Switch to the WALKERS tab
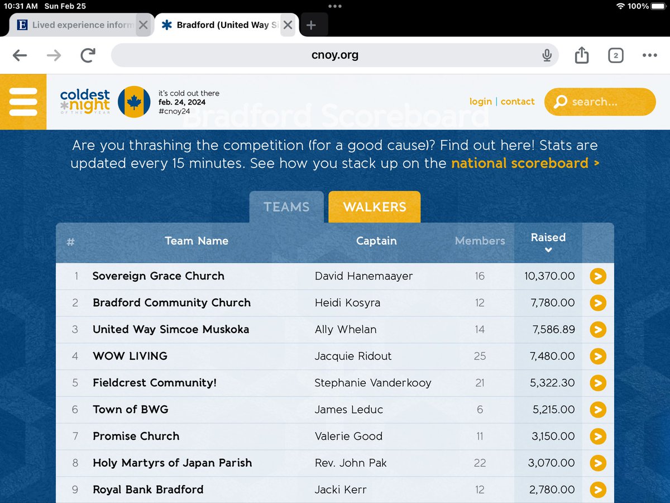(x=374, y=207)
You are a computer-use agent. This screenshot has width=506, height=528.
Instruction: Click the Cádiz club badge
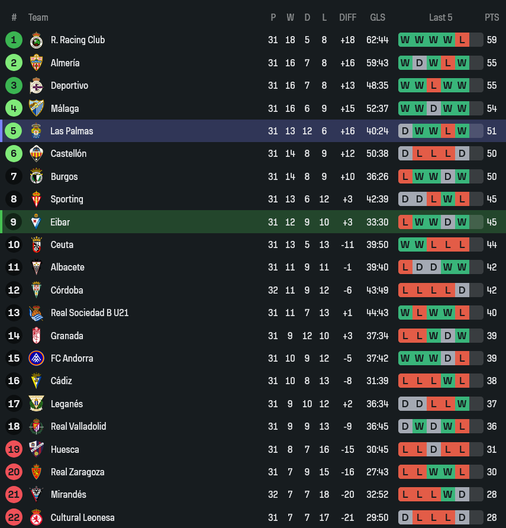tap(36, 381)
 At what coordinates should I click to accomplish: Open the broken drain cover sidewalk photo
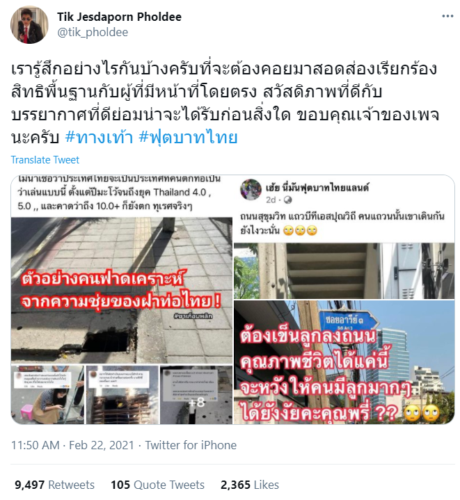click(122, 291)
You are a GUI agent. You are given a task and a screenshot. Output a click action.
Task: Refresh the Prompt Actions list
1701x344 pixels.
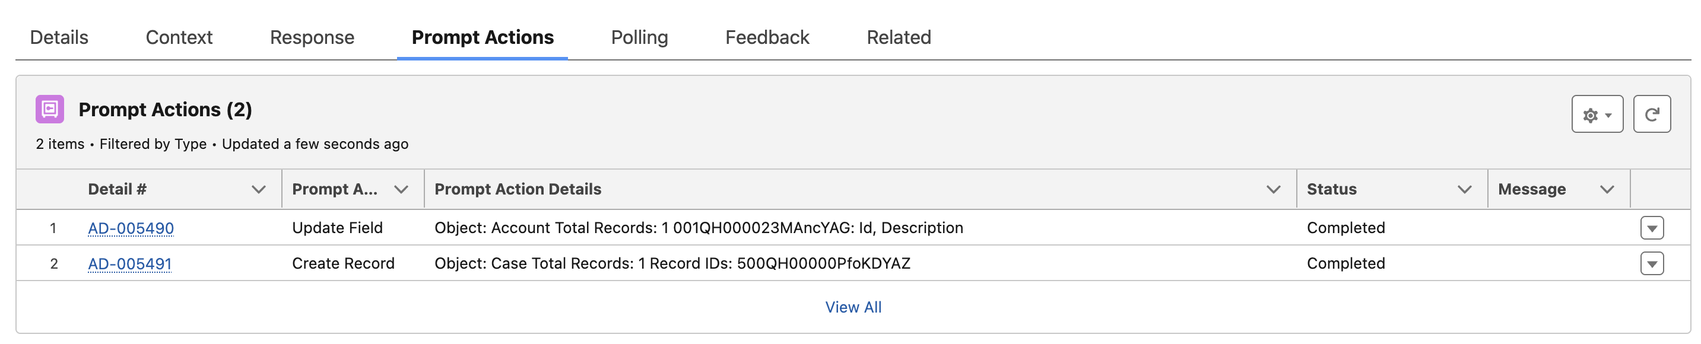pyautogui.click(x=1651, y=115)
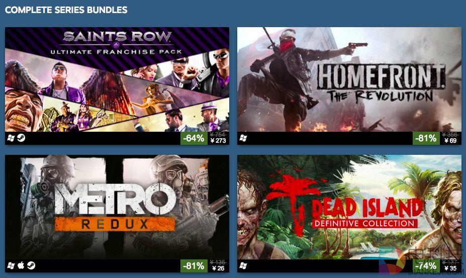Open Metro Redux bundle banner
Viewport: 466px width, 278px height.
click(x=117, y=207)
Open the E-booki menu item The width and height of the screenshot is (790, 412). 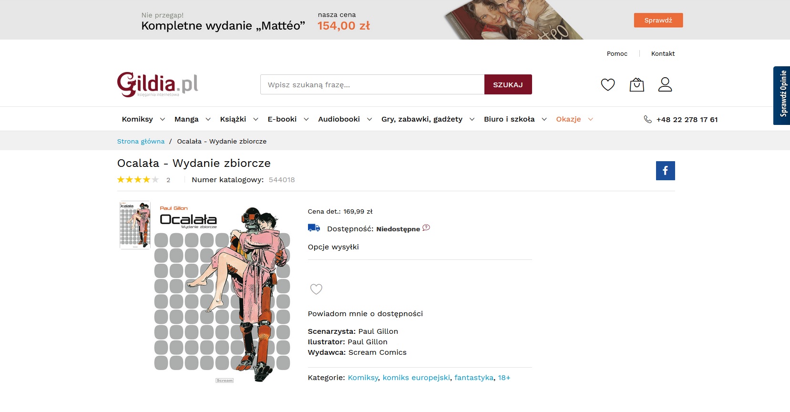pos(282,119)
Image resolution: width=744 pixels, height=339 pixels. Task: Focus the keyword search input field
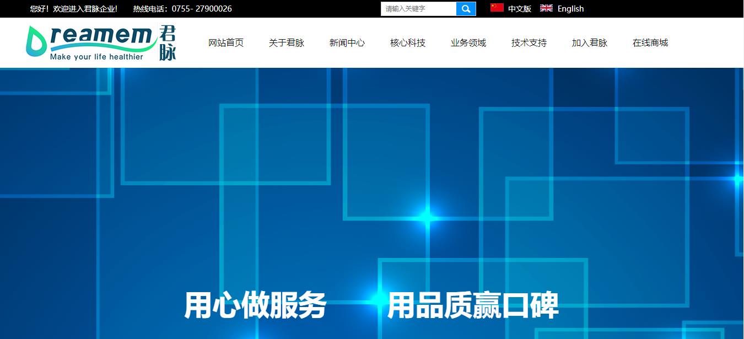[418, 9]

:::::

• **WORK TASK**
In the entries, find every line holding "agent" and copy it.

• **TASK SOLUTION**
You are a computer-use agent. This screenshot has width=506, height=528.
You are a GUI agent. You are given a task and a screenshot. Output a click action.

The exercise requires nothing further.